▸ **Assignment**: Update the lines between the line holding "What do you see at coordinates (664, 329)" and the line holding "y-tick-label: 800 is", inclusive, replacing "The image size is" with "The screenshot size is" and leaving everything else unchanged.

▸ **Exercise data**:

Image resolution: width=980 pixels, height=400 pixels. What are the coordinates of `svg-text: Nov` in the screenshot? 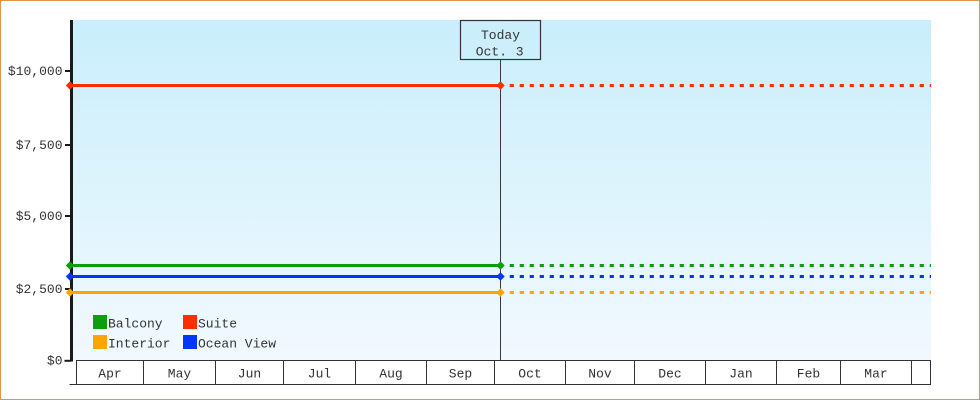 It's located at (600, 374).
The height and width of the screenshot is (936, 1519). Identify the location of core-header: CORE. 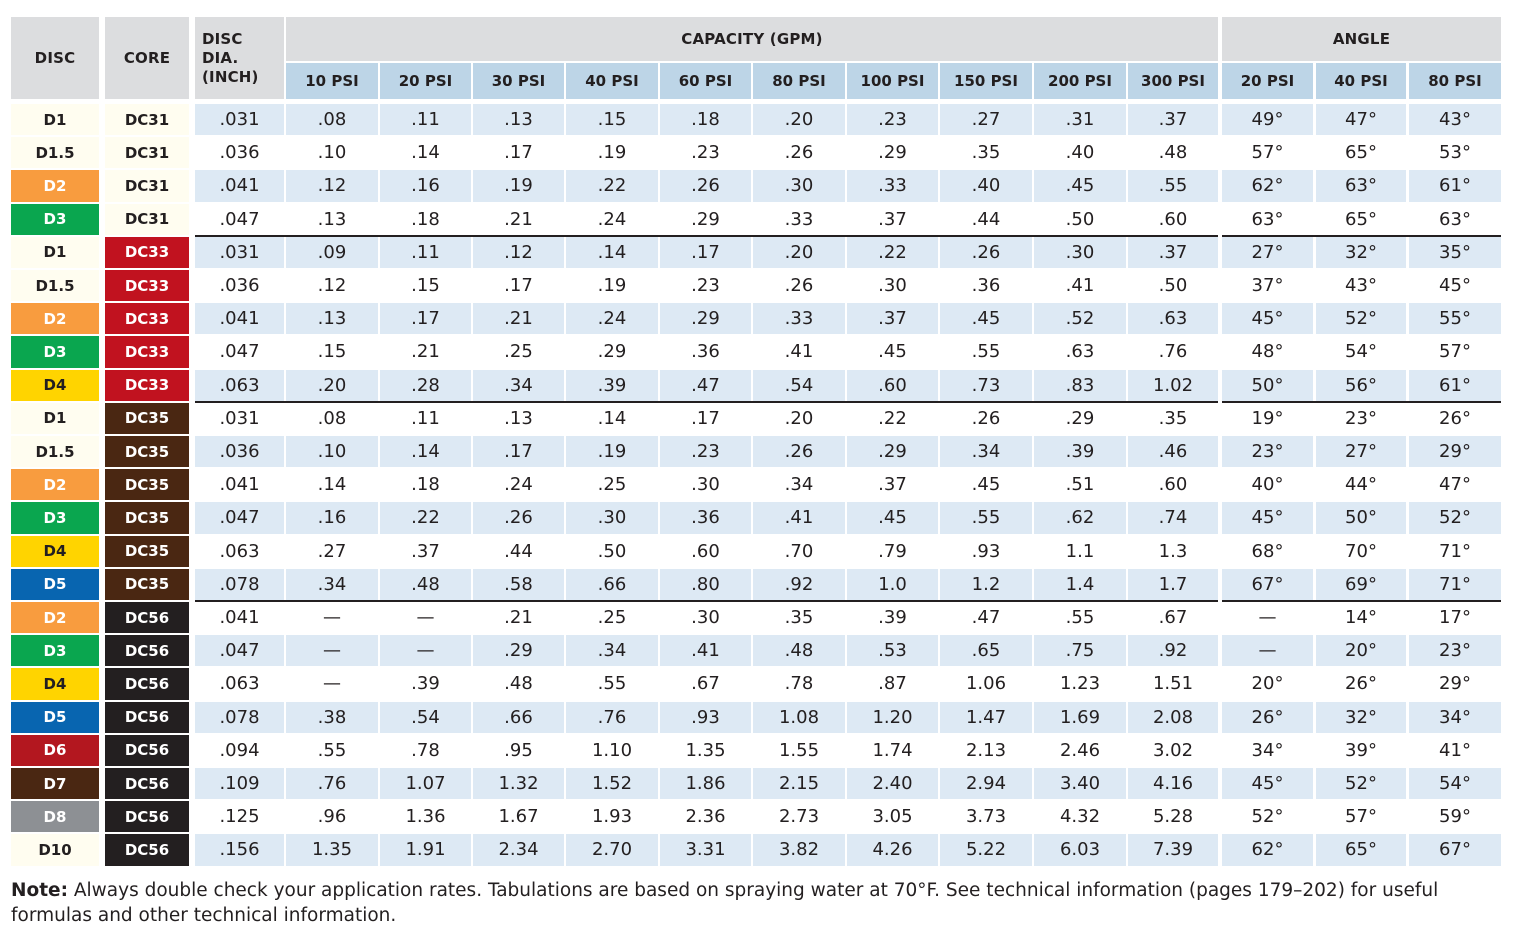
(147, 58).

* * *

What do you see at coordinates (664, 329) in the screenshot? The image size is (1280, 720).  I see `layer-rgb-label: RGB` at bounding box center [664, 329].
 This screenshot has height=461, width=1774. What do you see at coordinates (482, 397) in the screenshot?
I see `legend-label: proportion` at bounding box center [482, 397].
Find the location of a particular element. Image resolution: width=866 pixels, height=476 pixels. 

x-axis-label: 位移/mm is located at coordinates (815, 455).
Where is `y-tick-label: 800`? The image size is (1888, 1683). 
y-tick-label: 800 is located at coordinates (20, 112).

▸ **Result for this exercise**:
What do you see at coordinates (664, 329) in the screenshot? The screenshot size is (1280, 720).  I see `layer-rgb-label: RGB` at bounding box center [664, 329].
 This screenshot has height=461, width=1774. What do you see at coordinates (482, 397) in the screenshot?
I see `legend-label: proportion` at bounding box center [482, 397].
Find the location of a particular element. Image resolution: width=866 pixels, height=476 pixels. 

x-axis-label: 位移/mm is located at coordinates (815, 455).
Where is `y-tick-label: 800`? The screenshot size is (1888, 1683). 
y-tick-label: 800 is located at coordinates (20, 112).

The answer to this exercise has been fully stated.